Work order ▸ For the string "computer", state how many lines of the data hold it. Give nothing besides the number.

Supplied entries ▸
- Opening Delimiter -

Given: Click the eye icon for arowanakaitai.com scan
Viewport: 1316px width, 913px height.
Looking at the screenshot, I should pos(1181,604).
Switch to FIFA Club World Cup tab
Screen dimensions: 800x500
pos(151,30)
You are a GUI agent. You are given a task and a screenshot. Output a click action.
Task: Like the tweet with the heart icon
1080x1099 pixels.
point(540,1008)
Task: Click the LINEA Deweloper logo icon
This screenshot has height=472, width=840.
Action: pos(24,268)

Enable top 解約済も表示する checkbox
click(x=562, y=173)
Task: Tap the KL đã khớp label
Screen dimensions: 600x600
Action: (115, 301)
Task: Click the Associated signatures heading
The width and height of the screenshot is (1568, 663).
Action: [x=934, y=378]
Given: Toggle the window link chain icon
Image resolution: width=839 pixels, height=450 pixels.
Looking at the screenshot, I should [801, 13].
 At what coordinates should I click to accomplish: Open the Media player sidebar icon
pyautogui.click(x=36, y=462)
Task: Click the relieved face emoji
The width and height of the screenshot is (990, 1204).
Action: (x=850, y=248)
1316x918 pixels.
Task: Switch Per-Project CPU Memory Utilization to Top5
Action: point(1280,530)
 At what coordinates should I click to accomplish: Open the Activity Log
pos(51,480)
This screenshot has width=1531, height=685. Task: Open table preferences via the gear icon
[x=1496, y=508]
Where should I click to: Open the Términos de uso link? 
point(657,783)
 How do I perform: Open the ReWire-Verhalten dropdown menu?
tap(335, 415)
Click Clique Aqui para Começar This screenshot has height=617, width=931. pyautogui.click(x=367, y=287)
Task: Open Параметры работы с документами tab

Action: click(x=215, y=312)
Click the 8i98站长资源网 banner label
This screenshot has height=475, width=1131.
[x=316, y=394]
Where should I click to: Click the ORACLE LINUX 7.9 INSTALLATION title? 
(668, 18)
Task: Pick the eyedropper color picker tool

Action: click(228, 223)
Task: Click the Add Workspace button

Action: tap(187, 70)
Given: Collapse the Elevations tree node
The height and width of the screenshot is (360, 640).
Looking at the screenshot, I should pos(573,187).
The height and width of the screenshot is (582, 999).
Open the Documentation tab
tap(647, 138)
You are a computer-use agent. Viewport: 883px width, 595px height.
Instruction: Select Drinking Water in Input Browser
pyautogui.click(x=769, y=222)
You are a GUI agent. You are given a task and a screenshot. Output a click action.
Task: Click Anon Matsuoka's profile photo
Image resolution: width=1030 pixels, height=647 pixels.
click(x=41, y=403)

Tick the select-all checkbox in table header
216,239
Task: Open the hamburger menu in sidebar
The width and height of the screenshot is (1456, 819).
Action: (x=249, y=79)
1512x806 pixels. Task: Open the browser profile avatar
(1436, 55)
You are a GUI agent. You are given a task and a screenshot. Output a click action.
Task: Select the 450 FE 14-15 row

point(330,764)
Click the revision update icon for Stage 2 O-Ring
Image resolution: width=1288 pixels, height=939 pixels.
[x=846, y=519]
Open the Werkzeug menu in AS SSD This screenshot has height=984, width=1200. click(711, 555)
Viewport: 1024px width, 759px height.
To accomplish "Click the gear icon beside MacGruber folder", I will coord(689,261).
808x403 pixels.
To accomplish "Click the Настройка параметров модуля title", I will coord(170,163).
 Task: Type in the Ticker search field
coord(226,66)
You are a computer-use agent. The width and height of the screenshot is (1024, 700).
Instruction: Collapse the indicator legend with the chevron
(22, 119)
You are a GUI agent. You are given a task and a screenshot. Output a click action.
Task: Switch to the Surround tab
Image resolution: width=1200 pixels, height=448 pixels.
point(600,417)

- Closing Delimiter -

Written response ▸ 2